My friends (my colleagues in Parenting, Inc.) and I discuss how much this whole college search and application process has changed over the last 25 – 30 years. We all agree it seems much more grueling. Like so many other things in our lives, it is more complicated and competitive. We can’t really blame this change completely on technology, but the fact that a tremendous amount of the planning and applying takes place on-line, makes this another task we can obsess about 24 hours a day!

There are some important similarities I recall about my own experience. We think that our teens go overboard with tutors and counselors, but even I had a few appointments with a college counselor to help me figure out what I might study and where. College visits/ road trips were all exciting. I enjoyed visiting Tufts with my parents and actually recall walking around the campus with dreams of a 4 year stay. I also remember the Reuben sandwich I enjoyed when we took a break in Boston’s Faneuil Hall. My mother and I enjoyed a long car ride to Cornell and then survived a scary ride home in a white-out snowstorm. I remember being thankful for my mom’s willingness to stay in a hotel while I camped out in a dorm room there.

My most  vivid memory is actually a regret.  My final decision to attend Rutgers College makes me proud, but I never shared the exact reason with my parents. After Tufts and Cornell rejected my application (easy to say now, a horrible feeling then), I had to choose between Brandeis and Rutgers. Even after meeting with my lovely counselor, I was still unsure of my career path. I thought I should follow my sister’s grand footsteps and consider law or a similar, highly respected career. At the time, teaching was not the popular choice. Salaries were still low as  was the esteem, or so I thought. Yet, somehow I knew that I might choose to be a teacher. And, so I privately decided to opt for the less expensive education, I started out majoring in economics and taking courses that were not right for me. Fortunately, Rutgers was the perfect place to alter my path and follow my true calling to become an English teacher.

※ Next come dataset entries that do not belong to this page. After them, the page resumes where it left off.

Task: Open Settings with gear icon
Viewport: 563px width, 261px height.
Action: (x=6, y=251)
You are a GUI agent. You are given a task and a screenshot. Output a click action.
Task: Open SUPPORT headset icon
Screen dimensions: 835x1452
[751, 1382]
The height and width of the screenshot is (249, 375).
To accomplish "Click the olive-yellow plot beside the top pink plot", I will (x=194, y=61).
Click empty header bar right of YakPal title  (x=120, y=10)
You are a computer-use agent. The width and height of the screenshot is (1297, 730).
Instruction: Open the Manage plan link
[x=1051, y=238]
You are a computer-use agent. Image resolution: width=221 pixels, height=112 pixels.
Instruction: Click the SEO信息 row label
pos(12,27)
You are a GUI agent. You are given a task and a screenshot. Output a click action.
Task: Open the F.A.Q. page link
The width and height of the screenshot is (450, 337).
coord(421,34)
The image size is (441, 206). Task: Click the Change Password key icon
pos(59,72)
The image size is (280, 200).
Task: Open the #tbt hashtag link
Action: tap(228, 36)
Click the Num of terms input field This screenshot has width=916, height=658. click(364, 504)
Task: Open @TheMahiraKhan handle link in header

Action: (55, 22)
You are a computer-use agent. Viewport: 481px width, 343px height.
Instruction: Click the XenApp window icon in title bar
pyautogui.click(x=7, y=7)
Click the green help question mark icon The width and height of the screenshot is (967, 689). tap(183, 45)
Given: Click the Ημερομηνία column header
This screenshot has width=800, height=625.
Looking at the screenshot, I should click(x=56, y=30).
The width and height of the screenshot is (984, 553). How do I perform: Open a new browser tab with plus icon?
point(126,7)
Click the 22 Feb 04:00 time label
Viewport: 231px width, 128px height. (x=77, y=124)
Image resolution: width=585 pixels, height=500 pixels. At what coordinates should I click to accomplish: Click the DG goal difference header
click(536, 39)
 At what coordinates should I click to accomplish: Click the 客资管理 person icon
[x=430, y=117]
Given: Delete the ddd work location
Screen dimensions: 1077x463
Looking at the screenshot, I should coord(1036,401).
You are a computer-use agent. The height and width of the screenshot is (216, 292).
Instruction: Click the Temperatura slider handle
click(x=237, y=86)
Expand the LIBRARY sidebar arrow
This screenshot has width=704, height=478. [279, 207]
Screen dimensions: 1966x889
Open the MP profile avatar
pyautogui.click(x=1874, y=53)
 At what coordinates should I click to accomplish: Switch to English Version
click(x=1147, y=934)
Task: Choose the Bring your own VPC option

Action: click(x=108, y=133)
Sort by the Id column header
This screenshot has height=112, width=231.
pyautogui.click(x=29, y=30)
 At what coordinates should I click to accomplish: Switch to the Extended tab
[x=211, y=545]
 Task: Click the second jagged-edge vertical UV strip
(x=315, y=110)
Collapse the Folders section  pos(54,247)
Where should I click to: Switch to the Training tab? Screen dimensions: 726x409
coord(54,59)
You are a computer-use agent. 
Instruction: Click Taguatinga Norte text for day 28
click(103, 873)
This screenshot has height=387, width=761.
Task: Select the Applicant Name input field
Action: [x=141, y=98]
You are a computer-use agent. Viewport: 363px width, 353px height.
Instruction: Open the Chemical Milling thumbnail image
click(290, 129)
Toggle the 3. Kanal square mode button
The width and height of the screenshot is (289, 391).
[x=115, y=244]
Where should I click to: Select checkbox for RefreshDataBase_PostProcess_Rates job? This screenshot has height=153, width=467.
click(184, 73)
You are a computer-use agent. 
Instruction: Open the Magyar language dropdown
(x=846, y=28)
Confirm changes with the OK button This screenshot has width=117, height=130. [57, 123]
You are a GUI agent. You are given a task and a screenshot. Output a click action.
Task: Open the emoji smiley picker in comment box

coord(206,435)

I wish I could tell my mom and dad about my secret decision, but I also think they might have known. Most importantly, I still get chills as I recall their show of approval and support of my decisions. I know I made them proud!

So, now back to my current journey as the mom of a college-seeker. And, since I do not recall my mom nagging me to edit college essays and finish applications (most likely a selective memory loss), I aspire to be the supportive and understanding mom.

How about your experience, then and now? I would love to know your story—it might just help this current journey.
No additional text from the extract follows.